Until 1999, Fuller only offered coaches, but a customer request changed that, she says, during a residential remodel. The family needed a place to stay on-site while contractors raised the roof, so Fuller introduced travel trailers into the mix for those who didn’t need the mobility of a motorhome. Fuller RV even donated a unit for a day last September to a partnership between Worcester County Sheriff Lew Evangelidis and the RV Technical Institute (RVTI) to train inmates for a career after they’ve been released.
Today, towables account for about a third of the fleet and sell well.
“We’ve always had the longer ones for people that are going to be in them longer and the shorter ones for the people that are going from point A to point B. They’ve pretty much taken off. We’ve always had at least 10 to 15 at all times,” Fuller says. “What we did was pick up the single-axle lightweights because now everybody’s driving around in SUVs with six cylinders.”

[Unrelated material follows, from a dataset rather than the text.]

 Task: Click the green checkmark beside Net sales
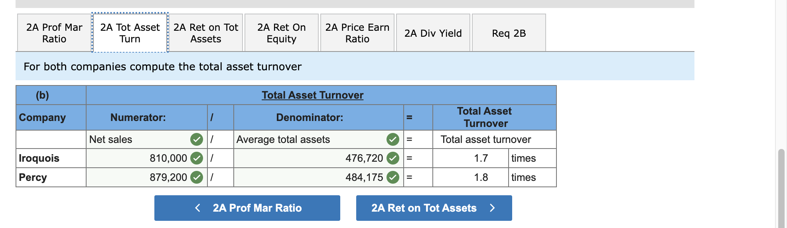tap(196, 139)
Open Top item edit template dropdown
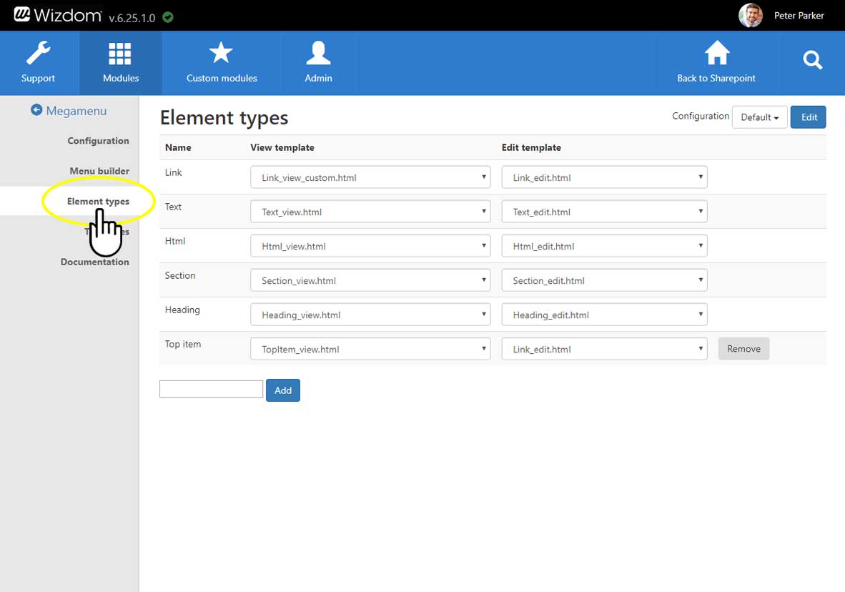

Like other dealers across the U.S. and Canada, Fuller was scrambling for inventory when COVID-19 crippled manufacturers and brought production to a screeching halt. Enter Facebook Marketplace.
“We bought more than 60 units from private individuals from all over. We went to Pennsylvania, we went to New Hampshire, we went all around Massachusetts, New York,” she says.
The process was simple: she’d start an online conversation, negotiate a price, then husband Bobby would pick up the unit. Some of the units were purchased from former customers who only bought them a year or two before, as Fuller recognized the pictures they used because they came from her website when they first went on sale.
In addition to longtime partner Gulfstream, Fuller RV also offers THOR brands, recently adding Jayco products to the fleet.
One thing Fuller has observed in almost four decades of renting RVs is the length of time a unit stays in the fleet before being sold.
“For the first 20 years, it’d be 10 years before we’d get into the happy price,” she says. “It went from 10 years to five years to maybe not even a year now because of the fact some people just want brand new. With a lot of these used ones, they’re at the right price. Being older units, the price is right, right away. Even though the prices are crazy right now, we just reduced half the fleet by $3,000 to $5,000 in September when the new valuation book came out.”
At the time of this interview in December, Fuller says she anticipates the next big price change will take place in January, but she’s been in the industry long enough to understand nothing’s set in stone.
“Nobody really knows, either,” she says. “Some go up, some go down, and some stay the same.”